Lastly, what no one can help you to understand until you’re in the thick of it yourself is that others just don’t understand. They will compare your experience to their experience of losing someone other than a parent. I just don’t see the relation as close to what I’m experiencing and it just doesn’t fit my struggle. I thank you for trying to relate through sharing your own journey and I’m sorry. But, I don’t want to hear it.
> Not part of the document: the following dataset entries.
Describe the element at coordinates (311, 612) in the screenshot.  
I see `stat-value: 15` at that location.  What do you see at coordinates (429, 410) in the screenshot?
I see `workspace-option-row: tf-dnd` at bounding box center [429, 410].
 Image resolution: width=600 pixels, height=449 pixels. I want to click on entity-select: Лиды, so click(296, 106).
I lived for my father. I still do. He has lived for me, and my kids, and anyone else that reciprocated his genuine and simple love. Ask anyone. He was and still is everything to me. I could not have had it any better with him as my dad. We talked every day on the phone. He brought me a school lunch that he packed at home and would bring to my house full of all the stuff I loved. It would be 7 PM at night and even though he’d have to be up at 4 AM for work., he’d make the drive in order to visit and bring happiness to my day. When my son broke his collarbone, I called him. He almost cried. I remember his exact words, “Oh Dusky. That’s awful. That just makes me sick. I’d do anything to trade places with him right now. Poor kid. I’m just sick about this.” He offered to come be with me even though he could no longer drive or even get around much. Any time I had a problem, he listened, he heard me, and he felt for me. He attended what sports of my son’s that he could. He can’t see because of his macular degeneration. But, he was there. That’s the thing about parents that makes loss and grief and struggle different from other loss.
There is no fucking handbook for this. If my rant can be a warning to others as to what’s to come as our parents age and decline, I’ll have done my good deed for the day.
“No matter how far we come, our parents are always in us.”
“The most important thing that parents can teach their children is how to get along without them.”